Álvaro Gartner


La reciente separación del plantel profesional del Once Caldas, por indisciplina, de los futbolistas Gustavo Culma y Johan Arango, pone en relieve, por enésima vez, el tema de la responsabilidad social de los personajes públicos.
La irresponsabilidad de esos dos viene de perillas como ejemplo. Se trata de dos jugadores del montón, que cualquier día aparecieron como de la nada en Manizales; han tenido una que otra figuración en beneficio de su plantel, pero no han ganado nada ni convencido a nadie. A pesar de ello están (¿o estaban?) en vísperas de ser transferidos al fútbol europeo.
Ello les bastó para adquirir aires de divos y se llamaron a derecho de pasarse por la faja el reglamento de trabajo de su empresa. “Ya somos figuras”, pensarían, y se largaron a beber en horas prohibidas, para celebrar lo no alcanzado y enviar el mensaje de que el difícil momento futbolístico del Once les importa un sieso.
¿Lo poco o nada que Culma y Arango han hecho por el equipo les otorga el carácter de ídolos? Tal vez para las barras que podrán ver en ellos el triunfo del gueto o la aproximación de la orilla al centro. Nada más.
Para el resto, no se acercan siquiera a Dayro Moreno, ídolo de aficionados jóvenes que no conocen nada más. Éste es otro cuyos comportamientos personales ponen en entredicho el pedestal en que lo subieron. Mismo que no merece siquiera el desadaptado social de Diego Maradona.
“Los jugadores de fútbol deben reunir muchas otras cosas más de sus cualidades”, considera el arquero Sebastián Saja del Racing argentino.
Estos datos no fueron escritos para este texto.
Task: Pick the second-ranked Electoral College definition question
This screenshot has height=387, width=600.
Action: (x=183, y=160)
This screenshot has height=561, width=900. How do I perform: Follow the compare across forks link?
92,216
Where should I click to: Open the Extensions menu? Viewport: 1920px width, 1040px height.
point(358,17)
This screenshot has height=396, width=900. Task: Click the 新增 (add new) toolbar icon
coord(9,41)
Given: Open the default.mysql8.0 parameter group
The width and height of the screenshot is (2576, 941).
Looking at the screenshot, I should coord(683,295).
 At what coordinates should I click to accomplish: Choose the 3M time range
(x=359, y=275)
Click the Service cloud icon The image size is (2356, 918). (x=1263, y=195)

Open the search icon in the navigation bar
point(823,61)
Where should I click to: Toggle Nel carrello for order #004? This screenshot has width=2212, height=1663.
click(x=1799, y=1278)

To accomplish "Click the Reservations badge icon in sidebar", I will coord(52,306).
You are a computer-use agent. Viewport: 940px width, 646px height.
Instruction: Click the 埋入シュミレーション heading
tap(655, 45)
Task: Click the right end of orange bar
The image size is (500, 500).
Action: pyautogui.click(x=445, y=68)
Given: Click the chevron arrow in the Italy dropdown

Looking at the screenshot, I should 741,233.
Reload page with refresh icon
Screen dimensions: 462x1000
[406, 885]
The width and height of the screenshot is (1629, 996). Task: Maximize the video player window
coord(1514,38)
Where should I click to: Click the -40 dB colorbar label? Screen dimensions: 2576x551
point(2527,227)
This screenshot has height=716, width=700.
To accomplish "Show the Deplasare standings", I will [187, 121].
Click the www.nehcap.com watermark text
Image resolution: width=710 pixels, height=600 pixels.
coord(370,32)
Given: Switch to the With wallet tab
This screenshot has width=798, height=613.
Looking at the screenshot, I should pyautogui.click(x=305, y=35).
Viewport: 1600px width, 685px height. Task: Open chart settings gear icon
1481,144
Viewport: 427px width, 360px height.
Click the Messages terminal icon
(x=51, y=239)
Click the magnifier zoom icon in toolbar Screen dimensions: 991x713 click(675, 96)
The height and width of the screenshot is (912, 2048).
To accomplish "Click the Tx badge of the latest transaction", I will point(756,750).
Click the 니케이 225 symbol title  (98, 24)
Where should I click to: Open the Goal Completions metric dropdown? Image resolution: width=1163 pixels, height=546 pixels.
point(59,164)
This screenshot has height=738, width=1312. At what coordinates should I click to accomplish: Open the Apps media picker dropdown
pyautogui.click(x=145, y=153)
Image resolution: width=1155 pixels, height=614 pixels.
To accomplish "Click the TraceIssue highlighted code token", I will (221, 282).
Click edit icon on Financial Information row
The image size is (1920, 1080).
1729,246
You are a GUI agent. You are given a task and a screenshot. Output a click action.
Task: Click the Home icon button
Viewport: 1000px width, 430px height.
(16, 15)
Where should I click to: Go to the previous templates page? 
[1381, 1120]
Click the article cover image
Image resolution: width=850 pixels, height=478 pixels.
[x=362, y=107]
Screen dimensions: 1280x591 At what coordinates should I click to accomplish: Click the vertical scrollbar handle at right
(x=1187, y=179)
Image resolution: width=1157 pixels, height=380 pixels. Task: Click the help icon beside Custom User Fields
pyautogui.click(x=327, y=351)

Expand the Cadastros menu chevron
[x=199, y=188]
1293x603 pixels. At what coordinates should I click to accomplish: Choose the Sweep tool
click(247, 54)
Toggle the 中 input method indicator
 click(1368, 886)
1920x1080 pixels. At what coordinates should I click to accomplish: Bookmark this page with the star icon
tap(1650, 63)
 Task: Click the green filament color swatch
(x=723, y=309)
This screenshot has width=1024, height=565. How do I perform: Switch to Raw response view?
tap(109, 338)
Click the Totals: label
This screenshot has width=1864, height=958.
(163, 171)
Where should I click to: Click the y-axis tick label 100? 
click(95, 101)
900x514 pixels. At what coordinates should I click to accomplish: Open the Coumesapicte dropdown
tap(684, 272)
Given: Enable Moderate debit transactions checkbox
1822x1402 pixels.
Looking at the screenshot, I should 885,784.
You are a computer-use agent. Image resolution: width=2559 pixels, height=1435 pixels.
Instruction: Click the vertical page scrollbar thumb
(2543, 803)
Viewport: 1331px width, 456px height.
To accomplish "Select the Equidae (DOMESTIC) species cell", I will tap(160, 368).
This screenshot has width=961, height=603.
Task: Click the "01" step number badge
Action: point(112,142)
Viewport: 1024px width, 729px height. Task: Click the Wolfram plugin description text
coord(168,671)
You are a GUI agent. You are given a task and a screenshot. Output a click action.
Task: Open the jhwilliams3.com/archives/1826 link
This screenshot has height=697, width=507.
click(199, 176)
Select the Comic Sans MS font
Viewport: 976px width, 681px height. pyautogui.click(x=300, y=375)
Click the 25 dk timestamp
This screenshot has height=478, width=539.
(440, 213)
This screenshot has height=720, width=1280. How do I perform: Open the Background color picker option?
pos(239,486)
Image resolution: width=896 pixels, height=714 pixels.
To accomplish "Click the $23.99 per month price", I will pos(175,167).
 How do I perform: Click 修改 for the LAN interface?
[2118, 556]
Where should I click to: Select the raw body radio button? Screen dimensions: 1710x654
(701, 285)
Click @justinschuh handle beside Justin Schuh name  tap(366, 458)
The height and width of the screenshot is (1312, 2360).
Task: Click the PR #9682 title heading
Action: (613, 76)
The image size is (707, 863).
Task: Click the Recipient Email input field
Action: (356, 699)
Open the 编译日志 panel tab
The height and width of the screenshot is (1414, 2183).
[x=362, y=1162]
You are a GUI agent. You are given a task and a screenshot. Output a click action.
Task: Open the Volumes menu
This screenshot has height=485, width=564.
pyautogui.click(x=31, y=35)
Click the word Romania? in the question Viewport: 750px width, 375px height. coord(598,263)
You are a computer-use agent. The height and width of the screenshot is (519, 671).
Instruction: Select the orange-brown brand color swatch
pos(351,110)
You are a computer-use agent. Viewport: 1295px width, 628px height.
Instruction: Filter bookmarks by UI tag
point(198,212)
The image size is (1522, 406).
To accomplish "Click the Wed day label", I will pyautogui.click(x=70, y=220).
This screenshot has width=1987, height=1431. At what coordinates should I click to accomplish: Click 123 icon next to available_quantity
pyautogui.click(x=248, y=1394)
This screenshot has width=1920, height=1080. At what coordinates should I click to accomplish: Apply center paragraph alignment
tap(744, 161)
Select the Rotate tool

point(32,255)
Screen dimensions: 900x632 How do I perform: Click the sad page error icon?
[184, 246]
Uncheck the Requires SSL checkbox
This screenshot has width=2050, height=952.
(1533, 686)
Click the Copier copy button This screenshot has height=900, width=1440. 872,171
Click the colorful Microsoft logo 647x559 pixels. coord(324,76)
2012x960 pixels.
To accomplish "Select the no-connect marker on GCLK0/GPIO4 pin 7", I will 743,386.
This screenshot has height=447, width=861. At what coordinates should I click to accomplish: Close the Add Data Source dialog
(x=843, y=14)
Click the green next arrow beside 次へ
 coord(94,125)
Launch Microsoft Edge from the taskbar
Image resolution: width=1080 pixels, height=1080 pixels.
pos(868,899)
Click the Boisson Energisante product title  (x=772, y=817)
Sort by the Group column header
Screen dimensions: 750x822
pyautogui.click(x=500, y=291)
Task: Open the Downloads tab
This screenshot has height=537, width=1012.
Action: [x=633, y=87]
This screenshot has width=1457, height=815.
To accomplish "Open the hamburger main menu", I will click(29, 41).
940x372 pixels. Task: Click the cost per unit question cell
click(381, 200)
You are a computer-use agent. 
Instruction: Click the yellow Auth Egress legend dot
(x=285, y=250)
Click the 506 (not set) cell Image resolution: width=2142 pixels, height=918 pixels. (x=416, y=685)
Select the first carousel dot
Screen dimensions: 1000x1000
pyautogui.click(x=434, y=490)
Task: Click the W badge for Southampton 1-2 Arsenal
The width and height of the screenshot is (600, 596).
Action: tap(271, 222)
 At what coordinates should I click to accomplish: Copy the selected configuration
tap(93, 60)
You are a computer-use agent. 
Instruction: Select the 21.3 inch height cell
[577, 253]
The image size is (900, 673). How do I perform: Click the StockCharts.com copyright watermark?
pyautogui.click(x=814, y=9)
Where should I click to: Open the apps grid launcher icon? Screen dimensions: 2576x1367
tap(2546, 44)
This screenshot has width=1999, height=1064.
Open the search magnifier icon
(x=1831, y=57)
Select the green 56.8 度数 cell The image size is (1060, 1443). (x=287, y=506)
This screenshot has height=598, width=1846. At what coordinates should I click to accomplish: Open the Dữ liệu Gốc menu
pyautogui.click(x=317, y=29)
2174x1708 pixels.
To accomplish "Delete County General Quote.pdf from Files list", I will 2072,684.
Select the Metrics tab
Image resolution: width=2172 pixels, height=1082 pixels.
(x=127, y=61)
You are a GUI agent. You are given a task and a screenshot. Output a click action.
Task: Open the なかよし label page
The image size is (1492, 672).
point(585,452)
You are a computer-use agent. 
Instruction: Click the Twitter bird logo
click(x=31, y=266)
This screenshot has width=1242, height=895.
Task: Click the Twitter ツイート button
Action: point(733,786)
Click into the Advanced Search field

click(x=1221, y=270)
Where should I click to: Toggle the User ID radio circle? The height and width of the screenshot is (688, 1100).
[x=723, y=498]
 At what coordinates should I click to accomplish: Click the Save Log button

Alude a que no basta con tener mucho en los pies y nada en la cabeza, sino dar ejemplo.
Ahí están ídolos de todos los tiempos como Pelé y DiStéfano. Y ahora, Cristiano, Messi, James y centenares más que solo dan de qué hablar por sus gestas deportivas.
El mundo está plagado de seudodivinidades. En el canto figura Britney Spears, quien además de creerse reencarnación de Audrey Hepburn, se autoinstituyó símbolo de la moda. Y eso que en sus presentaciones no canta sino que hace mímica (‘playback’, diría una vecina de página).
O Miley Cyrus, cuyas poses de putita son nocivo mensaje para miles de adolescentes que la tienen como referencia. En Colombia, Diomedes Díaz y Jairo Varela representaron lo que no debe hacer un artista. Y entre los reguetoneros parece obligatorio comportarse como antisociales para ganar nombre.
En las pantallas basta con nombrar a Lindsay Lohan y Charlie Sheen. Son más conocidos por sus líos que por su talento.
¿Cuáles serán recordados dentro de 50 años? Posiblemente ninguno. O sea, no son famosos sino apenas notorios, y lo son no por ser buenos en sus oficios sino por ser malas personas. Hasta se ha llegado al extremo de ser famosos sin haber hecho nada, como las insufribles hermanas Kardasian y París Hilton.
Todos creen tener muchos derechos y ningún deber. Por eso dan de qué hablar, aunque sea mal. En el fondo, intuyen que como en los estadios, los estudios y los escenarios no llegarán a ser lo que se creen, entran a saco con los principios para llamar la atención.
No faltarán quienes salgan a decir que los pobrecitos son víctimas y se comportan mal porque los abruma su condición de figuras públicas. Pero obvian el hecho de que ganan en horas lo que la mayoría tarda años en alcanzar, obligados a demostrar excelentes condiciones humanas y sociales.
En torno de los ídolos; reales o falsos; permanentes o efímeros; reconocidos o abrogados, se desarrolló un sistema perverso: mientras la sociedad condena a los simples mortales por conductas desviadas, a los famosos les perdona todo… mientras estén arriba.
Hay obsesión por erigir ídolos para luego destruirlos sacando a la luz sus malas acciones o buscándoles sucesores cuando están vigentes. Los Culmas, Arangos, Sheen, Spears y demás congéneres se prestan a ello para compensar la carencia de talento y seguir figurando.
Los verdaderos talentosos se sitúan por encima de ese jueguito. Luego los primeros son víctimas, pero de sí mismos.
Falsos ídolos ha habido siempre, pero hoy son plaga. Tanto, que ya el buen ciudadano se está hartando y pide bajarlos del pedestal para ponerlos en su verdadero sitial: el anonimato.